-3

I have a string of HTML where some inherited div present and I need to extract only the top level div, for example-

$html= '<div class="test">
            <div>
                <div>Some text 1</div> 
                <div>Image content 2</div>
            </div>
            <div>
                <div>Some text 2</div> 
                <div>Image content 2</div>
            </div>
            ....
        </div>';
$regex ='/<div\sclass=[\"\']test[\"\']>.*?<\/div>/is';
preg_match($regex, $html, $matches);    

But the real problem is the result shows me only the first Some text 1</div>, Please help me to figure out where I made the mistakes?

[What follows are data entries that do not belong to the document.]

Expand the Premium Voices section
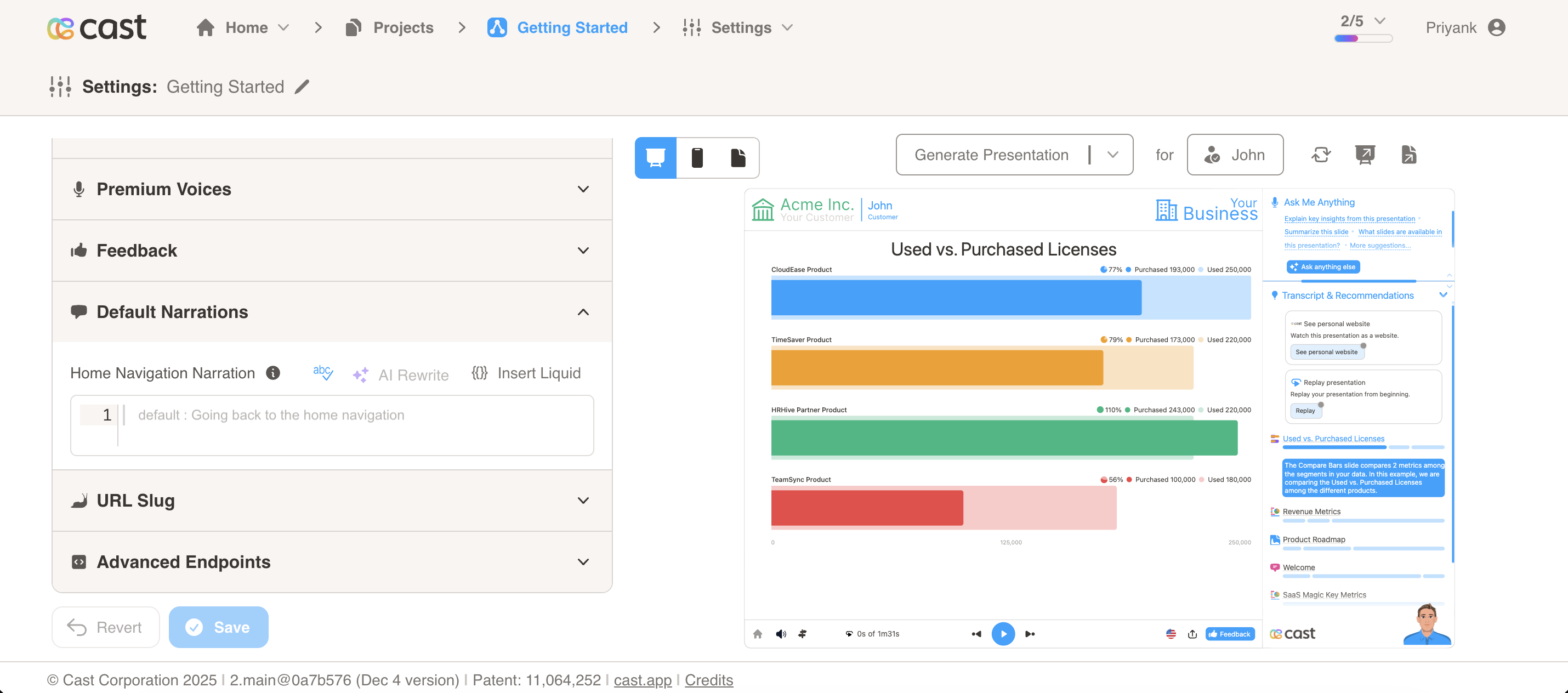Viewport: 1568px width, 693px height. [x=583, y=189]
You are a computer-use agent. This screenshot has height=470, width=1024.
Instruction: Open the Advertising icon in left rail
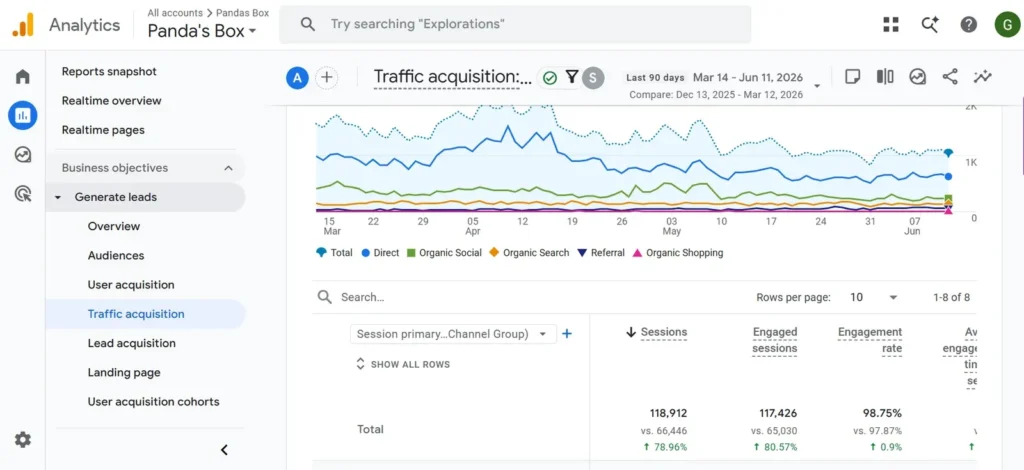22,194
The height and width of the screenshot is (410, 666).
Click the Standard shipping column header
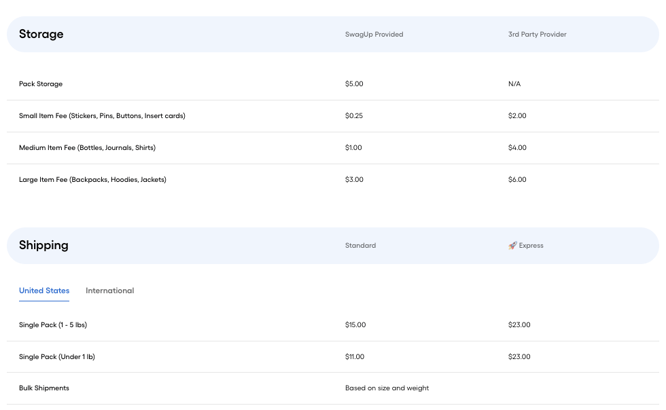pyautogui.click(x=360, y=245)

I need to grab the entire class test 'div' as a result matches.

<div>
    <div>Some text 1</div> 
    <div>Image content 2</div>
</div>
<div>
     <div>Some text 2</div> 
     <div>Image content 2</div>
</div>
Murad Hasan
  • 9,565
  • 2
  • 21
  • 42
  • 2
    A best practice would be to parse the html using a library and extract what you need. From the official documentation, try [this](http://www.php.net/manual/en/book.dom.php) – Dan Ionescu Feb 27 '17 at 12:24
  • @DanIonescu, I am using the file_get_content and then using the regular expression I want to grab those form. – Murad Hasan Feb 27 '17 at 12:27
  • if you insist, try the regex:
    ([\s\S]((.|\n)*))<\/div> you can excape it where necessary
    – Dan Ionescu Feb 27 '17 at 12:32
  • Possible duplicate of [How do you parse and process HTML/XML in PHP?](http://stackoverflow.com/questions/3577641/how-do-you-parse-and-process-html-xml-in-php) – simbabque Feb 27 '17 at 16:40

1 Answers1

0

The following regex should do it :

(?s)(?<=<div\sclass="test">\n).*(?=<\/div>)

see demo / explanation

PHP

<?php
$regex = '/(?s)(?<=<div\sclass="test">\n).*(?=<\/div>)/';
$str = '<div class="test">
            <div>
                <div>Some text 1</div>
                <div>Image content 2</div>
            </div>
            <div>
                <div>Some text 2</div>
                <div>Image content 2</div>
            </div>
            ....
        </div>';
preg_match($regex, $str, $matches);
print_r($matches);
?>
m87
  • 4,445
  • 3
  • 16
  • 31